The Stacks project

First line of proof: $\mathcal{O}_{X_\eta}$ should be $\mathcal{O}_{X_\eta,x}$. But in fact it is not very clear whether one is proving that $X$ is reduced or that $X_\eta$ is. I propose to change the first 3 lines as follows:

Assume the special fibre is reduced. Let $x \in X$ be any point, and let us show that $\mathcal{O}_{X,x}$
is reduced. (This will prove that $X$ and $X_\eta$ are reduced). Let $x \leadsto x'$ be a specialization with $x'$ in the special fibre; such a specialization exists as a proper morphism is closed. Consider the local ring $A = \mathcal{O}_{X, x'}$. Then $\mathcal{O}_{X,x}$ is a localization of $A$, so it suffices to show that $A$ is reduced. Let $\pi \in R$ be a uniformizer. (The rest is unchanged)

Not sure this is useful, but the lemma works for any valuation ring $R$: instead of Krull's intersection theorem, use the fact that $a$ has a content ideal (Lemma 0ASX) which is principal by Comment 8087. (I do realize that Lemma 0ASX comes a bit later).

@#8076 Thanks and fixed here.

@#8088 OK, I added this fun curiosity in a later chapter. See this commit.

I noticed an additional small optimization to this lemma: the flatness hypothesis can be weakened to instead require only the set-theoretic statement, namely, that the irreducible components of $X$ map to the generic point (rather than all associated points). This came up for me in a situation where I knew that $X_s$ and $X_\eta$ were reduced, was not sure whether $X$ was flat, and specifically wanted a technical lemma to imply that $X$ was reduced (en route to proving flatness, in fact).

Here's how the proof goes under the weakened hypothesis: after the same initial setup, we have $x' \in X$ lying over $s$ and we wish to show $A = \mathcal{O}_{X, x'}$ is reduced. Now by the set-theoretic hypothesis, $\pi$ is not in any minimal prime ideal of $A$. The equation $a = \pi^n a'$ thus implies (since $a$ is nilpotent) that $a'$ is in every minimal prime ideal, hence $a'$ is again nilpotent. This contradicts reducedness of $A/\pi A$ as in the current proof.

Typos (?) : in the proof the element $a\in A$ needs to be assumed to be non-zero. Idem for Lemma 38.19.7.

Thank you Jake! I've added the improvement here and I fixed the mistake with zero vs nonzero. It may be that the same result holds in the non-Noetherian case Lemma 38.19.7, but I didn't see immediately how to prove it, so I've left it as is for now.

Jarod Alper observed to me that there is a cleaner way to finish the proof. By hypothesis $X^{\text{red}}$ is flat over $R$. So, with $A$ as in the current proof, tensoring $0 \to \sqrt{0} \to A \to A/\sqrt{0} \to 0$ with $R/\pi \otimes_R -$, the sequence stays exact (because $A/\sqrt{0}$ is $R$-flat) and yields $0 \to R/\pi \otimes_R \sqrt{0} \to A/\pi \to A/(\pi, \sqrt{0}) \to 0$. But $A/\pi$ is reduced, so $R/\pi \otimes_R \sqrt{0} = A/\pi A \otimes_A \sqrt{0} = 0$. By Nakayama, $\sqrt{0} = 0$, so $A$ is reduced.

Going to leave as is.

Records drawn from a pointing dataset
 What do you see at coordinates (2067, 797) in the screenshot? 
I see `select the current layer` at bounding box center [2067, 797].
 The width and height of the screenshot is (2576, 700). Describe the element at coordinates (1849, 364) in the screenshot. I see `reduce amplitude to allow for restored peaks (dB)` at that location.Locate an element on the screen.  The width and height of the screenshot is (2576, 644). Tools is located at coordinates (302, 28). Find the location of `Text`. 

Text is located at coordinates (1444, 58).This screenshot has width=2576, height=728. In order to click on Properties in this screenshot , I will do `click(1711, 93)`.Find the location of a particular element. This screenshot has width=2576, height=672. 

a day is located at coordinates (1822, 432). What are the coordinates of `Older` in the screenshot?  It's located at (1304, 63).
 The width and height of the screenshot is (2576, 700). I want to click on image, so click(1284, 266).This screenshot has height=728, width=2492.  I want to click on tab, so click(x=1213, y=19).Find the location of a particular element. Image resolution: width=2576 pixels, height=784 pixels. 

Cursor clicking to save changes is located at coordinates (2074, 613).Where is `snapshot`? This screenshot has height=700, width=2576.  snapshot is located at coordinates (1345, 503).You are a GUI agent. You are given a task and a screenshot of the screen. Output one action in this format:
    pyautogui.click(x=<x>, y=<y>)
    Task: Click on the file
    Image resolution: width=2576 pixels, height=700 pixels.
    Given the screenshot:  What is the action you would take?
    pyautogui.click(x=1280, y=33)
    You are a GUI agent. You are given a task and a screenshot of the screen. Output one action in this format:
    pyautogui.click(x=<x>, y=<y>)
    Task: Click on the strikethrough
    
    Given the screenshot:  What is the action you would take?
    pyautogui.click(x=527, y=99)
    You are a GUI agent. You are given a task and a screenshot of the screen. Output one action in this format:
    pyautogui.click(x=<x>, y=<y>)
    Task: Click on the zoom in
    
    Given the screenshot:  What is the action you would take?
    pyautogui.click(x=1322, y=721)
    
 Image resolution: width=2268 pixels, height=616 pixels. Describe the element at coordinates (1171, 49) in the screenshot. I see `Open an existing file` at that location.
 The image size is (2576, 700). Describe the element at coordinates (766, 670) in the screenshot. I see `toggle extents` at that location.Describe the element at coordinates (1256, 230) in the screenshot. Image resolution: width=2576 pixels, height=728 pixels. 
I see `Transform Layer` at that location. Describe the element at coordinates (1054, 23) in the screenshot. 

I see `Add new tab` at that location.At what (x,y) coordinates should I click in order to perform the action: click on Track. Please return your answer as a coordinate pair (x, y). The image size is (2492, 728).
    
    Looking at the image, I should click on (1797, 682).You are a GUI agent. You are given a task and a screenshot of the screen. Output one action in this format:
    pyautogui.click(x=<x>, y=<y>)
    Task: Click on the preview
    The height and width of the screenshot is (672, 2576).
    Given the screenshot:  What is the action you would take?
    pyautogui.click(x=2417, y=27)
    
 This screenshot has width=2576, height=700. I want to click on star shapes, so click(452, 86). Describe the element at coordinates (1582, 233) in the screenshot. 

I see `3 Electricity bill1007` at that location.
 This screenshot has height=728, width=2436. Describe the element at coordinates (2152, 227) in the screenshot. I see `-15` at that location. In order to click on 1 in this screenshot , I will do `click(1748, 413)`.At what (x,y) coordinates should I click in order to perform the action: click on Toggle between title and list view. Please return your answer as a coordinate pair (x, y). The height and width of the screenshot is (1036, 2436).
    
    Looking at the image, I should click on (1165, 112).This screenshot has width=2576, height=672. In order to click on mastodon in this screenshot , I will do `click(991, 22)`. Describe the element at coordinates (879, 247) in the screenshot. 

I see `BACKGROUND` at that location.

#### Written problem
In the comment thread, what fact ensures that a specialization $x \leadsto x'$ with $x'$ in the special fibre exists? Answer from the comment thread alone, not from the listing.

#### Reply to the task
Such a specialization exists because a proper morphism is closed.